Multi-class mode - Amazon Comprehend

Multi-class mode

In multi-class classification, each document can have one and only one class assigned to it. The individual classes are mutually exclusive. For example, a movie can be classed as a documentary or as science fiction, but not both at the same time.

To train a custom classifier, you must provide labeled training data. The labels in your training data should resemble the type of output that the trained model produces later when you provide unlabeled input. You can provide training data as a CSV file or as an augmented manifest file from SageMaker Ground Truth.

To train a custom classifier, you can provide training data as a two-column CSV file. In it, labels are provided in the first column, and documents are provided in the second.

Classes can be any valid UTF-8 string. We suggest classes that are clear and don't overlap in meaning. They can have white space, and they can consist of multiple words connected by underscores or hyphens.

Training documents must end with \n or \r\n and be valid UTF-8 in a CSV file.

The data must be in two columns. Do not include headers for the individual columns. Including headers in your file may cause runtime errors. Each line of the file contains a single class and the text of a document that demonstrates that class.

CLASS,Text of document 1 CLASS,Text of document 2 CLASS,Text of document 3

For example, the following line belongs to a CSV file that trains a custom classifier to detect whether an email message is spam:

SPAM, "Paulo, your $1000 award is waiting for you! Claim it while you still can at"

An augmented manifest file is a labeled dataset that is produced by SageMaker Ground Truth. Ground Truth is a data labeling service that helps you—or a workforce that you employ—build training datasets for machine learning models. Amazon Comprehend accepts augmented manifest files as training data for custom models. You can provide these files when you create a custom classifier by using the Amazon Comprehend console or the CreateDocumentClassifier API action.

For more information about Ground Truth and the output that it produces, see Use Amazon SageMaker Ground Truth to Label Data in the Amazon SageMaker Developer Guide.

Augmented manifest files are in JSON lines format. In these files, each line is a complete JSON object that contains a training document and its associated labels. The following example is an augmented manifest file that trains a custom classifier to determine whether an email message is spam:

{"source":"Document 1 text","MultiClassJob":0,"MultiClassJob-metadata":{"confidence":0.62,"job-name":"labeling-job/multiclassjob","class-name":"not_spam","human-annotated":"yes","creation-date":"2020-05-21T17:36:45.814354","type":"groundtruth/text-classification"}} {"source":"Document 2 text","MultiClassJob":1,"MultiClassJob-metadata":{"confidence":0.81,"job-name":"labeling-job/multiclassjob","class-name":"spam","human-annotated":"yes","creation-date":"2020-05-21T17:37:51.970530","type":"groundtruth/text-classification"}} {"source":"Document 3 text","MultiClassJob":1,"MultiClassJob-metadata":{"confidence":0.81,"job-name":"labeling-job/multiclassjob","class-name":"spam","human-annotated":"yes","creation-date":"2020-05-21T17:37:51.970566","type":"groundtruth/text-classification"}}

Each line in this JSON lines file is a complete JSON object, where the attributes include the document text, a single class name, and other metadata from Ground Truth.
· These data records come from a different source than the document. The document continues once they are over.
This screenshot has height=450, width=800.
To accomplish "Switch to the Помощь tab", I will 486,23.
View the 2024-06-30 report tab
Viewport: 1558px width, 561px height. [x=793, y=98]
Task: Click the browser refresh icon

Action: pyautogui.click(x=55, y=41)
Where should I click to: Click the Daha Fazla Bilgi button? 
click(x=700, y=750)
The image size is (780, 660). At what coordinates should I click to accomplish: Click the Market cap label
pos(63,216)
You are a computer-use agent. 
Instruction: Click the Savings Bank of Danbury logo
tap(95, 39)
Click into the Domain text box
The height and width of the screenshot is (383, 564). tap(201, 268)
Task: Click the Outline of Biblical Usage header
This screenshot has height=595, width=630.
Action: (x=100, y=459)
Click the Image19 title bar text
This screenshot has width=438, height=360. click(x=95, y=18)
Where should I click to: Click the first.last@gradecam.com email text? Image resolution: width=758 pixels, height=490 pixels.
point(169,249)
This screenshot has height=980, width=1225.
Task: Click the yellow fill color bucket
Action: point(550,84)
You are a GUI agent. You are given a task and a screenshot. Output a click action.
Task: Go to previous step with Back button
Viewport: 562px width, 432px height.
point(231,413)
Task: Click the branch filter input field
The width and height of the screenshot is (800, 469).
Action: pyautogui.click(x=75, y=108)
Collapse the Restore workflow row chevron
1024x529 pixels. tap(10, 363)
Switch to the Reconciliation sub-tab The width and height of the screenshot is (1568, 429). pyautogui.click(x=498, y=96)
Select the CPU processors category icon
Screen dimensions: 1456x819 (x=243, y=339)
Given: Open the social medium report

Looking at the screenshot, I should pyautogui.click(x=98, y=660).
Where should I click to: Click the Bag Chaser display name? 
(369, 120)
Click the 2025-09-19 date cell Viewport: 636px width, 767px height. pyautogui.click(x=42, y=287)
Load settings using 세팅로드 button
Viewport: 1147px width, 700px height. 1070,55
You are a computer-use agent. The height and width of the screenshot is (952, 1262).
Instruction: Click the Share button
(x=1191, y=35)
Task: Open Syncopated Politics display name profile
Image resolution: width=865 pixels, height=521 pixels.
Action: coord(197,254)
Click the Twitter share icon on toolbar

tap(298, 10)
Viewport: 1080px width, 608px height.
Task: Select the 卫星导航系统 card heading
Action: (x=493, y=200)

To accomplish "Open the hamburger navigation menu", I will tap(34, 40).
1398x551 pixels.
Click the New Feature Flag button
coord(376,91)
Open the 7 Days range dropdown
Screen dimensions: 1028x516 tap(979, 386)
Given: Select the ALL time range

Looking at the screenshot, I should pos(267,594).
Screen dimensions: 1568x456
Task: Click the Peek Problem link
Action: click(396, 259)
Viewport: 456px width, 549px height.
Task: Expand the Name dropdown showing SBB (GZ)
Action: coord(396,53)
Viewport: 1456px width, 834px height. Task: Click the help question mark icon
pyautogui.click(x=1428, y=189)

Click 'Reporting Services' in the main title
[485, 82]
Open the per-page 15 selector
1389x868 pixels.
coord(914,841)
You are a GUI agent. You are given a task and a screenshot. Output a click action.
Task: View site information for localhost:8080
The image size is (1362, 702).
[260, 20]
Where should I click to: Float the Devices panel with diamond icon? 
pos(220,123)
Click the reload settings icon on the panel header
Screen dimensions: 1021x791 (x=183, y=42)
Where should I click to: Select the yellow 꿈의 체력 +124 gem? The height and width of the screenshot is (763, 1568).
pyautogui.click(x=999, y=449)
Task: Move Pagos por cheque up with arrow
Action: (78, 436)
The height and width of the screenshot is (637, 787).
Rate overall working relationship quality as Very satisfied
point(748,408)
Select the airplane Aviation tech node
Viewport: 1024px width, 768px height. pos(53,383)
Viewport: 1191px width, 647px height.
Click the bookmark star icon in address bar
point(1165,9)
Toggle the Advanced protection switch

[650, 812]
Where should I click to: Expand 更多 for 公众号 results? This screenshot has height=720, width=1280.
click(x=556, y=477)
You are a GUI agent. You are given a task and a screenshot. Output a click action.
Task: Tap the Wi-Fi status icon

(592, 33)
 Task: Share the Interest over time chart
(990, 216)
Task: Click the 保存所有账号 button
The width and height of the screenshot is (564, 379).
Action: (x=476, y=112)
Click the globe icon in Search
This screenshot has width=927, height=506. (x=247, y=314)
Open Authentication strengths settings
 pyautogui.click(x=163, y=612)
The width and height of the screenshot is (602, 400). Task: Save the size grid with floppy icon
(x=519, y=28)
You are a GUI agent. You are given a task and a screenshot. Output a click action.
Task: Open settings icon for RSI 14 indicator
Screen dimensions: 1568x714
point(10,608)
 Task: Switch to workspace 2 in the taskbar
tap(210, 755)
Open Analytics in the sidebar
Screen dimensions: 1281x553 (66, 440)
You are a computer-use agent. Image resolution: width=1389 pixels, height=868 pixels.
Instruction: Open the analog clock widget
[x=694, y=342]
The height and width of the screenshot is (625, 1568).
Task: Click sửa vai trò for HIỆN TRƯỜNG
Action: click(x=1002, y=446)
The following example is a single JSON object in the augmented manifest file, but it's formatted for readability:

{ "source": "Paulo, your $1000 award is waiting for you! Claim it while you still can at", "MultiClassJob": 0, "MultiClassJob-metadata": { "confidence": 0.98, "job-name": "labeling-job/multiclassjob", "class-name": "spam", "human-annotated": "yes", "creation-date": "2020-05-21T17:36:45.814354", "type": "groundtruth/text-classification" } }

In this example, the source attribute provides the text of the training document, and the MultiClassJob attribute assigns the index of a class from a classification list. The name of the MultiClassJob attribute is arbitrary, and you provide a name of your choice when you define the labeling job in Ground Truth.

In this example, the MultiClassJob attribute is the label attribute name, which is the attribute that provides the labels that a Ground Truth worker assigns to the training data. When you provide your training data to Amazon Comprehend, you must specify one or more label attribute names. The number of attribute names that you specify depends on whether your augmented manifest file is the output of a single labeling job or a chained labeling job.

If your file is the output of a single labeling job, specify the single label attribute name that was used when the job was created in Ground Truth.

If your file is the output of a chained labeling job, specify the label attribute name for one or more jobs in the chain. Each label attribute name provides the annotations from an individual job. You can specify up to 5 of these attributes for augmented manifest files that are produced by chained labeling jobs.

In an augmented manifest file, the label attribute name typically follows the source key. If the file is the output of a chained job, there will be multiple label attribute names. When you provide your training data to Amazon Comprehend, provide only those attributes that contain annotations that are relevant for your model. Do not specify the attributes that end with "-metadata".

For more information about chained labeling jobs, and for examples of the output that they produce, see Chaining Labeling Jobs in the Amazon SageMaker Developer Guide.